In ein ähnliches Horn stößt die Basisarbeit, also die klassische Bandbesetzung. Die beiden Gitarristen Turilli und Leurquin fiedeln sich teilweise extravagant durch das Programm, ständig bauen sie Melodien, Übergänge und Soli ein. Diese zeugen einerseits von enormer Spieltechnik und Phantasie im Songwriting. Andererseits wird „Prometheus, Symphonia Ignis Divinus“ dadurch noch schwieriger zu konsumieren. Daran ändert der angesichts der überaus dichten Musik sehr gute Sound auch nicht viel, dank der Arbeit des Produzententeams (Produzieren, Mischen, Mastern) geht aber auch wenig verloren.

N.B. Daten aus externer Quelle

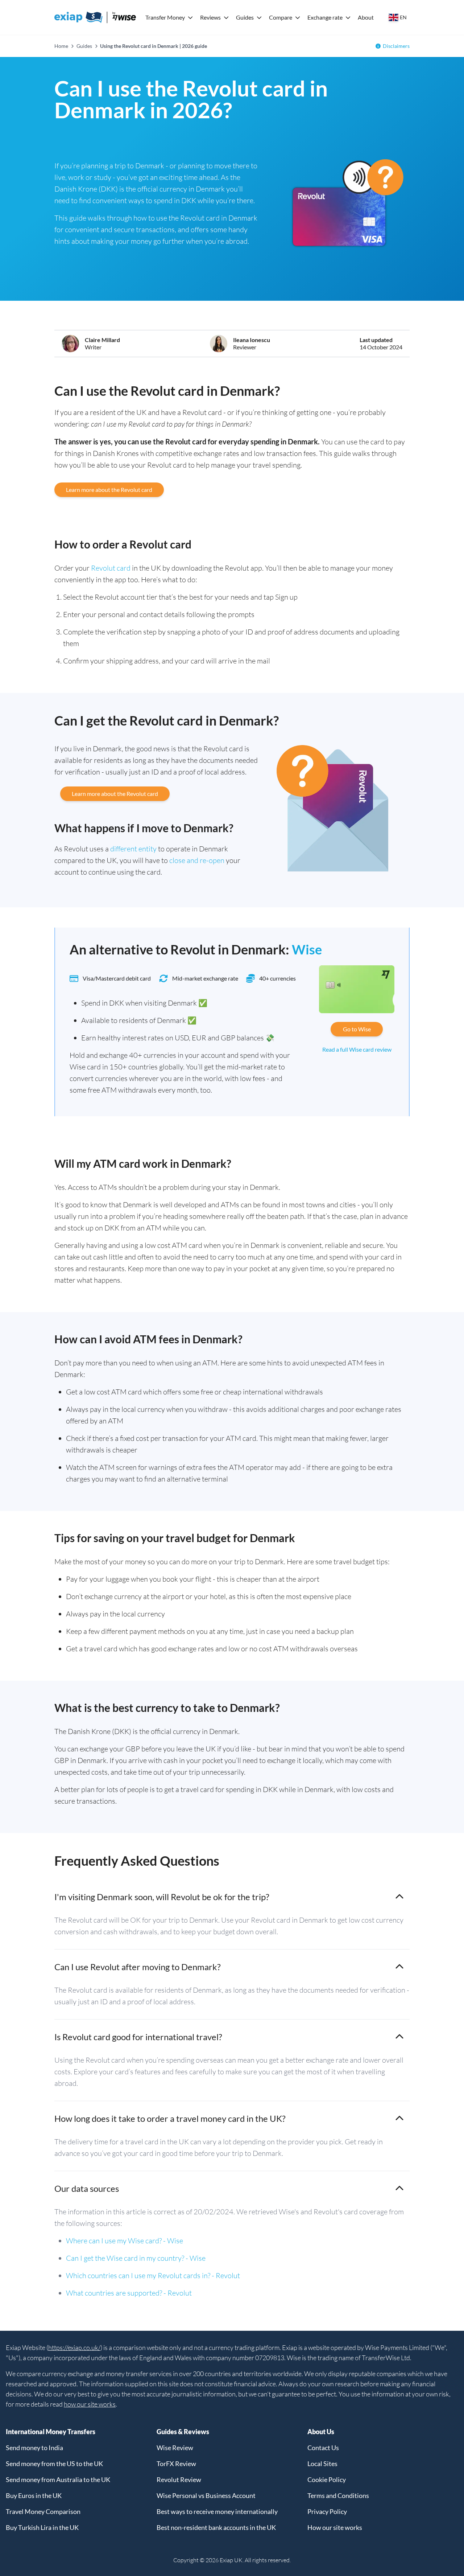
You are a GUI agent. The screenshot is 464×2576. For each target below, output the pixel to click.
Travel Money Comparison (43, 2511)
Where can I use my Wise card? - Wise (124, 2240)
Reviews (210, 17)
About (366, 17)
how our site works (90, 2404)
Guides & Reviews (183, 2432)
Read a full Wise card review (357, 1049)
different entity (133, 848)
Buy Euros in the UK (34, 2495)
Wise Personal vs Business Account (206, 2495)
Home (61, 46)
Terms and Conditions (338, 2495)
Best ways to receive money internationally (217, 2511)
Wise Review (175, 2448)
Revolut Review (179, 2479)
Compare (280, 17)
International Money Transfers (50, 2432)
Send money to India (34, 2448)
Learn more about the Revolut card (109, 489)
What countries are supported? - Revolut (129, 2292)
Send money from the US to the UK (54, 2464)
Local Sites (322, 2464)
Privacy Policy (327, 2511)
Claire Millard (102, 339)
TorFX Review (176, 2464)
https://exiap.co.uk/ (74, 2347)
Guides (245, 17)
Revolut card (110, 567)
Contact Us (323, 2448)
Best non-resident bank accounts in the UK (216, 2527)
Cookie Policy (326, 2479)
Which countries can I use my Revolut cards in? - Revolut (153, 2275)
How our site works (334, 2527)
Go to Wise (357, 1029)
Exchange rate (325, 17)
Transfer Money (165, 17)
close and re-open (196, 860)
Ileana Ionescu (251, 339)
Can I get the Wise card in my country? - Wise (136, 2258)
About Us (320, 2432)
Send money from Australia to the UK (58, 2479)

Zu guter Letzt leistet Sänger Alessandro Conti Schwerstarbeit. Gegen den ganzen Bombast anzusingen und dabei auch noch eine gute Figur zu machen, kann nicht einfach gewesen sein. Umso mehr muss man den charismatischen Frontmann für sein Agieren loben, denn obwohl die Musik die Platte schon in fast jedem Winkel ausfüllt, bleibt Conti ein wesentliches Aushängeschild von LUCA TURILLI´S RHAPSODY. Dabei verschafft er sich nicht nur Platz, sondern drückt mit der einen oder anderen Ohrwurmmelodie „Prometheus, Symphonia Ignis Divinus“ noch einen zusätzlichen Stempel auf.
„Prometheus, Symphonia Ignis Divinus“ ist wie ein Marathonlauf: anstrengend, aber erfüllend. Zumindest zu Beginn sollte der Hörer nicht zu viele Dinge nebenher tun, sonst läuft er Gefahr, eine starke Platte vorschnell als langweilig, weil unzugänglich abzustempeln. Bleibt er jedoch dran, dann erschließt sich nach und nach die Qualität, die man LUCA TURILLI´S RHAPSODY schließlich auch zutraut. An der einen oder anderen Stelle übertreiben es die Italiener und so schleicht sich manche Länge ein, unter dem Strich überzeugt die Platte aber auf ganzer Linie.
Wertung: 8 / 10
Dass der Albumtitel in etwa „Prometheus, Symphonie des göttlichen Feuers“ lauten soll, ist auch meine Vermutung, aber das haut grammatikalisch nicht hin, denn dann müsste es „divini“ (Genitiv) heißen, wohingegen „divinus“ Nominativ ist. Da „ignis“ sowohl Nominativ als auch Genitiv sein kann, wäre „divinus“ durchaus korrekt, allerdings macht das dann nicht so viel Sinn: „Prometheus, Symphonie göttliches Feuer“.
da hast du leider in allen Punkten recht. Wie so oft im Metal erleben wir auch hier wieder eine Vergewaltigung dieser scheinbar auch von vielen Musikern als „schön“ angesehenen Sprache – warum sie sich dann jedoch nicht die Zeit nehmen, eine kompetente Person zu Rate zu ziehen, bevor sie grammatikalischen Unsinn auf ihre Alben pressen, hat sich mir noch nie erschlossen.